Last June, liquidators for the Cayman Islands-based hedge fund Argyle Funds SPC filed a lawsuit in the New York Supreme Court against several branches of the auditing firm BDO Ltd., including the one in the Cayman Islands. The lawsuit sought at least US$86 million from BDO for allegedly failing to spot fraud by two of the fund’s credit advisers, costing Argyle millions of dollars and causing it to enter liquidation as a result.
However, on Tuesday, Grand Court Justice Raj Parker granted BDO Cayman’s request for an anti-suit injunction against Argyle, restraining Argyle from continuing the proceedings against BDO Cayman in the U.S.
BDO Cayman filed the application for an anti-suit injunction last August, and argued at a hearing in January that Argyle’s lawsuit in New York violated its contract with BDO. According to Justice Parker’s judgment, BDO Cayman argued that any disputes between the parties should be settled by a Cayman arbitration tribunal.
Argyle attorney Clare Stanley, QC, said the arbitration clauses were unenforceable for a number of reasons, including that Argyle is in supervised liquidation, and that its liquidators are not bound by the arbitration clauses.
Mr. Parker sided with all of BDO Cayman’s arguments in granting the anti-suit injunction.

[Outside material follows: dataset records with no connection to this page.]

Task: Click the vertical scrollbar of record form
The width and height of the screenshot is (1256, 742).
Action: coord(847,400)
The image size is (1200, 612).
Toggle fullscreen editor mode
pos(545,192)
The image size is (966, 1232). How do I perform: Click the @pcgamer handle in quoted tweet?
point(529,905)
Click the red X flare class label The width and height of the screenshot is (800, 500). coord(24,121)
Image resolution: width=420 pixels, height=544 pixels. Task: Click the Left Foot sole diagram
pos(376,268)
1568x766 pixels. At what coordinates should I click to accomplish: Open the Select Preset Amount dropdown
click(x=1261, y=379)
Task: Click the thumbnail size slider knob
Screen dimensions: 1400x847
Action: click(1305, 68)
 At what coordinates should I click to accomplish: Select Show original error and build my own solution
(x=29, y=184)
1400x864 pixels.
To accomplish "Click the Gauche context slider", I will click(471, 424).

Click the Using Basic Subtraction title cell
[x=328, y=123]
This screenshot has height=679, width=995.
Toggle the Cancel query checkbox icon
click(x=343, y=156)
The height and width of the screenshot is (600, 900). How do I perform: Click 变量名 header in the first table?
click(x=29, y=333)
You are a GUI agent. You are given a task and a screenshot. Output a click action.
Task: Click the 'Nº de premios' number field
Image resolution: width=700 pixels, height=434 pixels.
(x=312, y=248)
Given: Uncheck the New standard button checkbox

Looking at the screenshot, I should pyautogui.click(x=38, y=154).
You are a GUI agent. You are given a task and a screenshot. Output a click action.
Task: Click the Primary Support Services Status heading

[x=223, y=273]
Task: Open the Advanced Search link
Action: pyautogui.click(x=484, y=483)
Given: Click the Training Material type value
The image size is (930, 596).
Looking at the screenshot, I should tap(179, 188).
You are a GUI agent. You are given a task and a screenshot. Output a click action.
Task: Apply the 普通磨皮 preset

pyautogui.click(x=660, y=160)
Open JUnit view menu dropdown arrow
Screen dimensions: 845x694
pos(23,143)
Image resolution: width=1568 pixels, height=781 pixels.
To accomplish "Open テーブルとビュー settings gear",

“The New York proceedings breach the arbitration and exclusive jurisdiction agreements and the sole recourse clauses contained in the engagement letters between BDO Cayman and Argyle,” he wrote in his judgment. “To the extent that there is any dispute about the meaning of the terms of those agreements or as to the applicability of those terms, if not resolved by the Cayman arbitration tribunal, it is to be resolved exclusively by this court and in accordance with Cayman law.”
Mr. Parker’s judgment also notes that BDO disputes the allegations in Argyle’s New York lawsuit, which claims that the auditing firm “acted with utter disregard for their duties to Argyle and with such extreme recklessness that their conduct rises to the level of gross negligence and/or intentional and fraudulent misconduct.”
Argyle’s claim form details frauds allegedly perpetrated against it by credit advisers hired to build investment portfolios.
According to Argyle’s claim form, one credit adviser represented to Argyle that it had grown the fund’s US$54 million investment to some US$200 million between 2006 and 2011.
However, the credit adviser instead used Argyle’s money “to extend large loans to already bankrupt companies, such as Death Row Records record label and a defunct dried fruit company – entities that are deemed high risk, as the likelihood of ever recovering that investment, let alone making a profit from it, is incredibly low,” the claim form states.
When the credit adviser was discovered to be a scam around 2012, Argyle sued it in the Canadian courts and won a judgment against it. However, as of this month, Argyle has yet to collect an outstanding claim of about US$40 million from the defunct adviser, according to the fund’s claim form. Additionally, fraud on the part of another credit adviser was not discovered until 2016.